REGULATION

TikTok and YouTube 'not safe enough' for kids, says Ofcom

TikTok and YouTube 'not safe enough' for kids, says Ofcom

YouTube said it worked with experts to provide appropriate experiences. TikTok said it was disappointed Ofcom had not acknowledged its safety features.

Editorial perspective

AI-assisted

Britain's communications regulator has found that two of the world's largest video platforms fail to adequately protect children, a determination that carries meaningful implications for tech regulation globally. The findings arrive as governments worldwide grapple with how to balance platform growth against child safety concerns.

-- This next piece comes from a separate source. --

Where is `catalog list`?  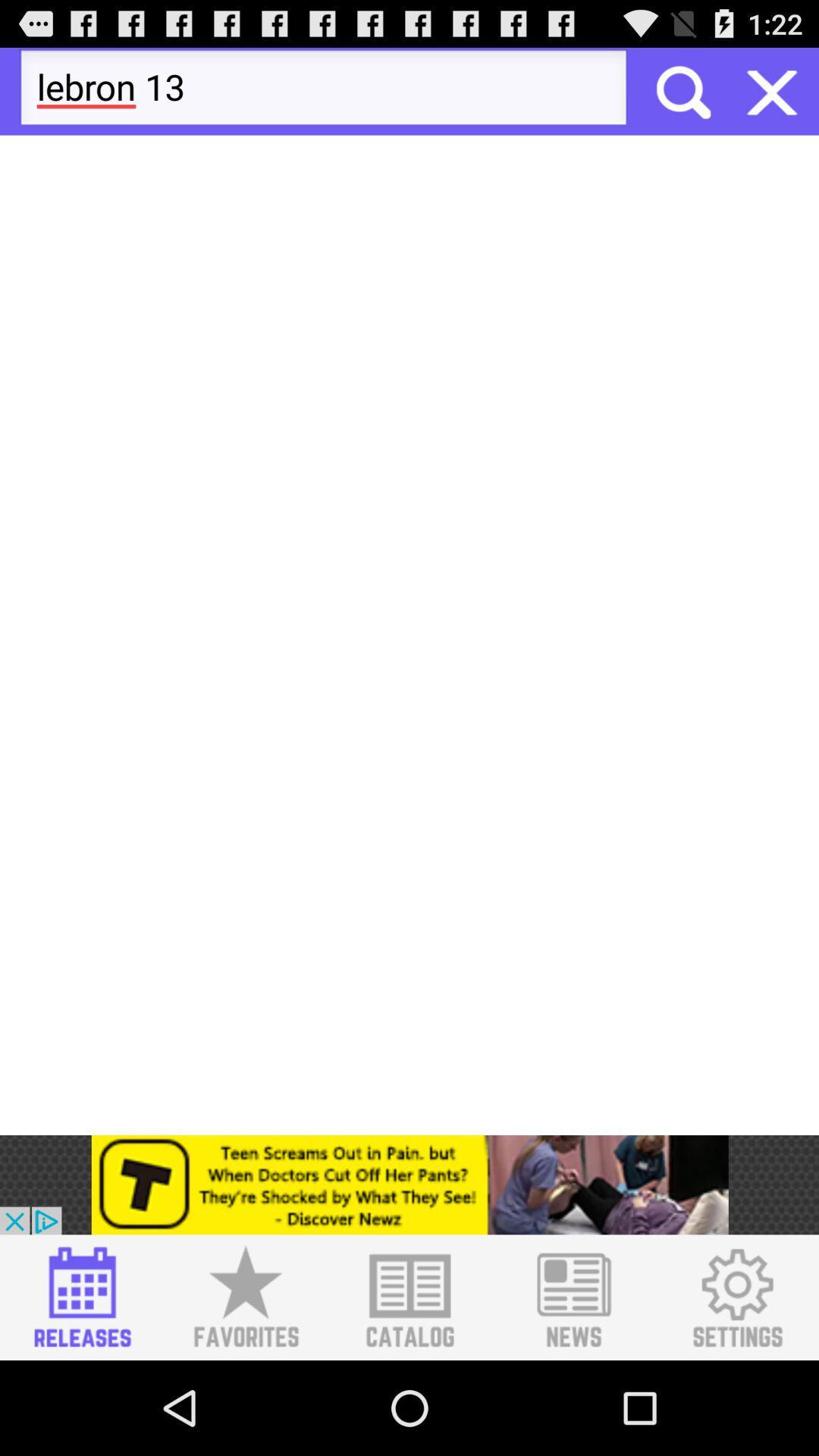
catalog list is located at coordinates (410, 1297).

For investors, this represents mounting regulatory risk: enforcement actions could mandate costly infrastructure changes, limit user engagement features that drive advertising revenue, or trigger fines that impact valuations. The platforms' defensive responses suggest they view current safety measures as sufficient, setting up potential confrontation with regulators. Markets should watch whether other jurisdictions follow Ofcom's lead, as coordinated international action would materially increase compliance costs. The outcome matters beyond these two companies—it establishes precedent for how aggressively governments will police digital platforms, affecting valuations across social media and user-generated content businesses. Compliance costs and engagement restrictions could reshape competitive dynamics in an already consolidating sector.